*Task goal*.
Reproduce each of the following items verbatim, line for line, without altering any character.
────────────────────────────────────────
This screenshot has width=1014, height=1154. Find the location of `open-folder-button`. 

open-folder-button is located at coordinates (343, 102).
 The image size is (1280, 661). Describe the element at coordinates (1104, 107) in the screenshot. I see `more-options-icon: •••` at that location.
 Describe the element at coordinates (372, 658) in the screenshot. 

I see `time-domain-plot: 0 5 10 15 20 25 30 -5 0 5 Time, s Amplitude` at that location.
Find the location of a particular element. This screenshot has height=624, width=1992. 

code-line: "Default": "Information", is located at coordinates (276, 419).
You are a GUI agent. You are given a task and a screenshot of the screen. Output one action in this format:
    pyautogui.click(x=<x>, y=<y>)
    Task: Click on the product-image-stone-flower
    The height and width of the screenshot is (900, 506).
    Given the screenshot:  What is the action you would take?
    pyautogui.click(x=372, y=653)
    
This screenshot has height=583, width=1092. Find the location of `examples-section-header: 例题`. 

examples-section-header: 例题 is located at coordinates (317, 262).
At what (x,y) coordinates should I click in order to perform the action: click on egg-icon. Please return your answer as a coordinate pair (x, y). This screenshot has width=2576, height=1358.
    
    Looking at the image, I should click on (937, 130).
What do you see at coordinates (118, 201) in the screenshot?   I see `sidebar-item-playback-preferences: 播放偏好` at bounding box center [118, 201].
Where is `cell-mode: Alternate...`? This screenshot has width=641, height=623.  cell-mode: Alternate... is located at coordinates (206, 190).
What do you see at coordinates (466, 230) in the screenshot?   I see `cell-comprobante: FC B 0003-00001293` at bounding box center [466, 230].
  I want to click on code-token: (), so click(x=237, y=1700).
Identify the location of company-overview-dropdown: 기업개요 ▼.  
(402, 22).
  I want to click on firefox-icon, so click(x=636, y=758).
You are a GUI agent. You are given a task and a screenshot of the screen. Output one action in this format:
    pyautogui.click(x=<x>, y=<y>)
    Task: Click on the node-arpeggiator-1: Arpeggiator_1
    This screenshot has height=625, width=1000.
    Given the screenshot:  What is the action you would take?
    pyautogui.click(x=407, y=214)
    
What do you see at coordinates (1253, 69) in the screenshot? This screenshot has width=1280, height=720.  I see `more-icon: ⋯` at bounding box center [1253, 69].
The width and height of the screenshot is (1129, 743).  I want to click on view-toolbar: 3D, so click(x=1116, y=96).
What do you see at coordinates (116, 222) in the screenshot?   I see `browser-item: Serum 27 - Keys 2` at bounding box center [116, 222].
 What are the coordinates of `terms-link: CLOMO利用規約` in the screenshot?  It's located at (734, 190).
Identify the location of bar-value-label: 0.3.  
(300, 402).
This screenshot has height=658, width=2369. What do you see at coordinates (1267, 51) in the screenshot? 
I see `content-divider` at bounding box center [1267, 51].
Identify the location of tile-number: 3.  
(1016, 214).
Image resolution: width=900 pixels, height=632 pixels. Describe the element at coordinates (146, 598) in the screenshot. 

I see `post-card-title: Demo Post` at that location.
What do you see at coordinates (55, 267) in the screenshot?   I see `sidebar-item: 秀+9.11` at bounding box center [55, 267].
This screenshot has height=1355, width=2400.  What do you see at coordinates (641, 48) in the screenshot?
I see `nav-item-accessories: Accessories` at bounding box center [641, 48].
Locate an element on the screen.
────────────────────────────────────────
*Output of the task*.
This screenshot has width=1014, height=1154. Find the location of `open-folder-button`. 

open-folder-button is located at coordinates (343, 102).
 The image size is (1280, 661). Describe the element at coordinates (1104, 107) in the screenshot. I see `more-options-icon: •••` at that location.
 Describe the element at coordinates (372, 658) in the screenshot. 

I see `time-domain-plot: 0 5 10 15 20 25 30 -5 0 5 Time, s Amplitude` at that location.
Find the location of a particular element. This screenshot has height=624, width=1992. 

code-line: "Default": "Information", is located at coordinates (276, 419).
You are a GUI agent. You are given a task and a screenshot of the screen. Output one action in this format:
    pyautogui.click(x=<x>, y=<y>)
    Task: Click on the product-image-stone-flower
    The height and width of the screenshot is (900, 506).
    Given the screenshot:  What is the action you would take?
    pyautogui.click(x=372, y=653)
    
This screenshot has height=583, width=1092. Find the location of `examples-section-header: 例题`. 

examples-section-header: 例题 is located at coordinates (317, 262).
At what (x,y) coordinates should I click in order to perform the action: click on egg-icon. Please return your answer as a coordinate pair (x, y). This screenshot has width=2576, height=1358.
    
    Looking at the image, I should click on (937, 130).
What do you see at coordinates (118, 201) in the screenshot?   I see `sidebar-item-playback-preferences: 播放偏好` at bounding box center [118, 201].
Where is `cell-mode: Alternate...`? This screenshot has width=641, height=623.  cell-mode: Alternate... is located at coordinates (206, 190).
What do you see at coordinates (466, 230) in the screenshot?   I see `cell-comprobante: FC B 0003-00001293` at bounding box center [466, 230].
  I want to click on code-token: (), so click(x=237, y=1700).
Identify the location of company-overview-dropdown: 기업개요 ▼.  
(402, 22).
  I want to click on firefox-icon, so click(x=636, y=758).
You are a GUI agent. You are given a task and a screenshot of the screen. Output one action in this format:
    pyautogui.click(x=<x>, y=<y>)
    Task: Click on the node-arpeggiator-1: Arpeggiator_1
    This screenshot has height=625, width=1000.
    Given the screenshot:  What is the action you would take?
    pyautogui.click(x=407, y=214)
    
What do you see at coordinates (1253, 69) in the screenshot? This screenshot has width=1280, height=720.  I see `more-icon: ⋯` at bounding box center [1253, 69].
The width and height of the screenshot is (1129, 743).  I want to click on view-toolbar: 3D, so click(x=1116, y=96).
What do you see at coordinates (116, 222) in the screenshot?   I see `browser-item: Serum 27 - Keys 2` at bounding box center [116, 222].
 What are the coordinates of `terms-link: CLOMO利用規約` in the screenshot?  It's located at (734, 190).
Identify the location of bar-value-label: 0.3.  
(300, 402).
This screenshot has height=658, width=2369. What do you see at coordinates (1267, 51) in the screenshot? 
I see `content-divider` at bounding box center [1267, 51].
Identify the location of tile-number: 3.  
(1016, 214).
Image resolution: width=900 pixels, height=632 pixels. Describe the element at coordinates (146, 598) in the screenshot. 

I see `post-card-title: Demo Post` at that location.
What do you see at coordinates (55, 267) in the screenshot?   I see `sidebar-item: 秀+9.11` at bounding box center [55, 267].
This screenshot has height=1355, width=2400.  What do you see at coordinates (641, 48) in the screenshot?
I see `nav-item-accessories: Accessories` at bounding box center [641, 48].
Locate an element on the screen.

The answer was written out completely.